Convert malformed HTML to PDF using Flying Saucer PDF Rendering

6.2k Views Asked by At

In a project GitHub I'm trying to convert any arbitrary HTML string into a PDF version. By convert I mean parse the HTML, and render it into a PDF file.

To achieve that I'm using Flying Saucer PDF Rendering like this:

Main.java

public class Main {

    public static void main(String [] args) {
        final String ok = "<valid html here>: see github rep for real html markup here";
        final String html = "<invalid html here>: see github rep for real html markup here";
        try {
            // final byte[] bytes = generatePDFFrom(ok); // works!
            final byte[] bytes = generatePDFFrom(html); // does NOT work :(
            try(FileOutputStream fos = new FileOutputStream("sample-file.pdf")) {
                fos.write(bytes);
            }

        } catch (IOException | DocumentException e) {
            e.printStackTrace();
        }
    }

    private static byte[] generatePDFFrom(String html) throws IOException, DocumentException {
        final ITextRenderer renderer = new ITextRenderer();
        renderer.setDocumentFromString(html);
        renderer.layout();
        try (ByteArrayOutputStream fos = new ByteArrayOutputStream(html.length())) {
            renderer.createPDF(fos);
            return fos.toByteArray();
        }
    }
}

In the above code if I use the html string stored in ok variable (this is a "valid" html), it creates the PDF correctly (if you run the GitHub project by using the ok variable it will create a file sample-file.pdf inside the project folder with some rendered html).

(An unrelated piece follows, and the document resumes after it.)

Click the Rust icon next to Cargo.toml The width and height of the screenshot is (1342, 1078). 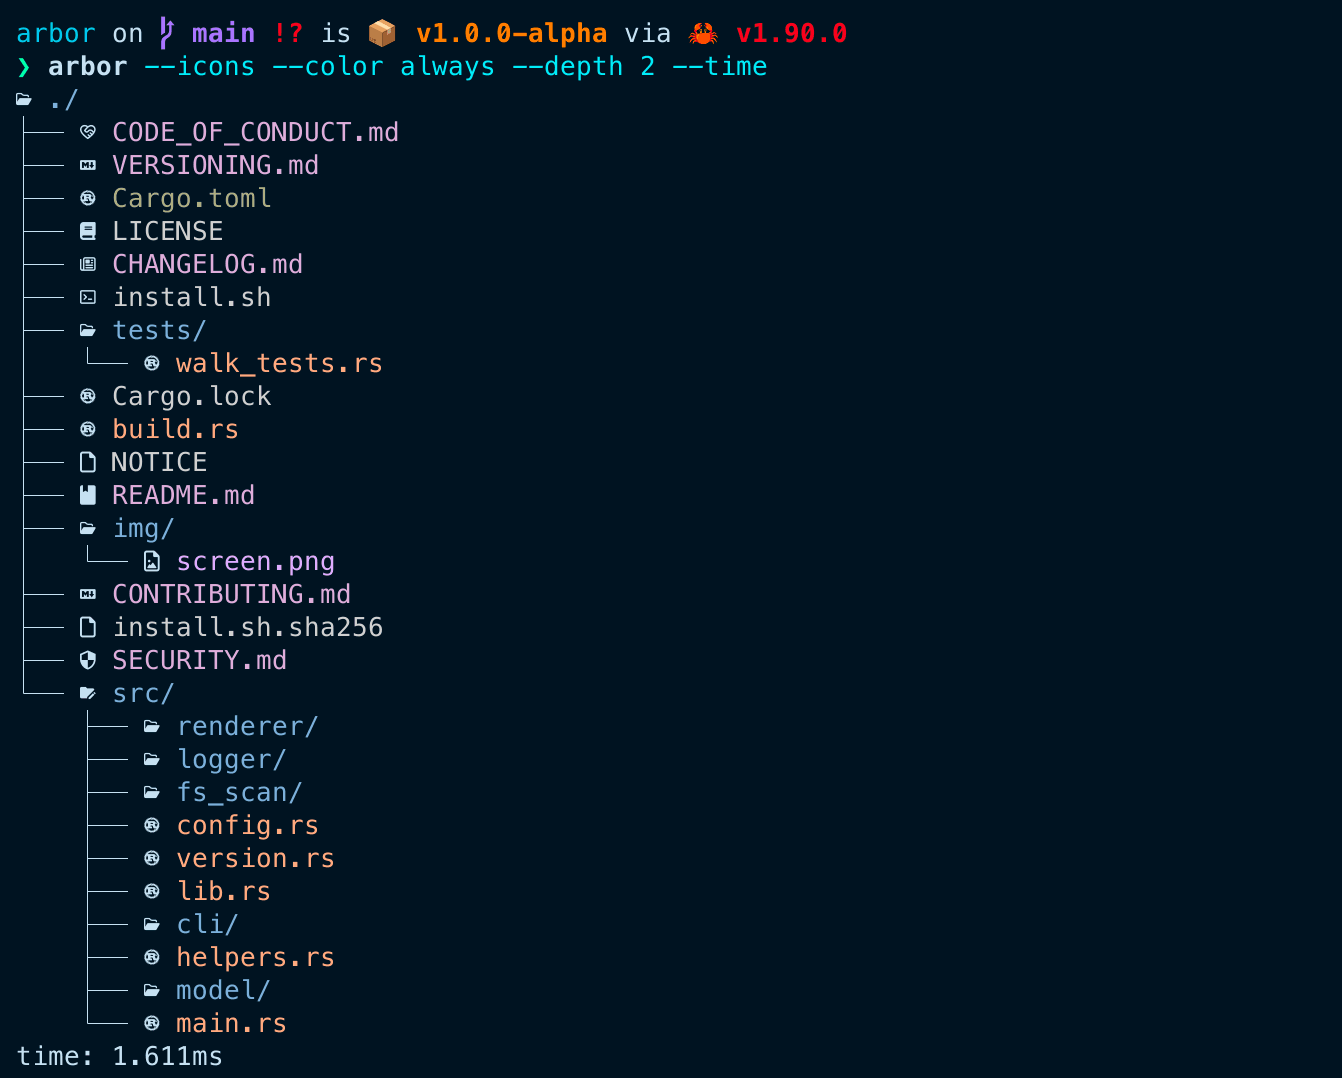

Now, if I use the value in html variable (html with invalid tags, tags maybe not closed properly, etc) it throws the following error (the error can vary depending on the incorrect value):

ERROR:  'The markup in the document following the root element must be well-formed.'
Exception in thread "main" org.xhtmlrenderer.util.XRRuntimeException: Can't load the XML resource (using TrAX transformer). org.xml.sax.SAXParseException; lineNumber: 22; columnNumber: 9; The markup in the document following the root element must be well-formed.
    at org.xhtmlrenderer.resource.XMLResource$XMLResourceBuilder.transform(XMLResource.java:222)
    at org.xhtmlrenderer.resource.XMLResource$XMLResourceBuilder.createXMLResource(XMLResource.java:181)
    at org.xhtmlrenderer.resource.XMLResource.load(XMLResource.java:84)
    at org.xhtmlrenderer.pdf.ITextRenderer.setDocumentFromString(ITextRenderer.java:171)
    at org.xhtmlrenderer.pdf.ITextRenderer.setDocumentFromString(ITextRenderer.java:166)
    at Main.generatePDFFrom(Main.java:84)
    at Main.main(Main.java:72)
Caused by: javax.xml.transform.TransformerException: org.xml.sax.SAXParseException; lineNumber: 22; columnNumber: 9; The markup in the document following the root element must be well-formed.
    at com.sun.org.apache.xalan.internal.xsltc.trax.TransformerImpl.transform(TransformerImpl.java:740)
    at com.sun.org.apache.xalan.internal.xsltc.trax.TransformerImpl.transform(TransformerImpl.java:343)
    at org.xhtmlrenderer.resource.XMLResource$XMLResourceBuilder.transform(XMLResource.java:220)
    ... 6 more
Caused by: org.xml.sax.SAXParseException; lineNumber: 22; columnNumber: 9; The markup in the document following the root element must be well-formed.
    at com.sun.org.apache.xerces.internal.parsers.AbstractSAXParser.parse(AbstractSAXParser.java:1239)
    at com.sun.org.apache.xalan.internal.xsltc.trax.TransformerImpl.transformIdentity(TransformerImpl.java:659)
    at com.sun.org.apache.xalan.internal.xsltc.trax.TransformerImpl.transform(TransformerImpl.java:728)
    ... 8 more

Now, as far as I understood this is because of the "invalid" parts of the html string.

Important notes:

  • The values assigned to variables ok and html here are just a placeholder for the question. Real ones are here.
  • In the real project, the html string is an input that comes from the user. Yes, he/she must know what to put there, but, of course, he/she can do some mistakes in the html conformation, so I have to handle this.

Question(s)

  • Is there any way I can "tell" to Flying Saucer PDF Rendering to ignore/autocomplete/clean itself/or any other, those "invalid" parts and move on with the creation of the PDF file (preferred).
  • Is there a better approach I can use in order to overcome this.
2

There are 2 best solutions below

0
Kasun On BEST ANSWER

Since I had the same issue while using Flying Saucer to generate a PDF from an HTML, I used the HtmlCleaner library (see maven link) to clean the HTML code before parsing into Flying Saucer library.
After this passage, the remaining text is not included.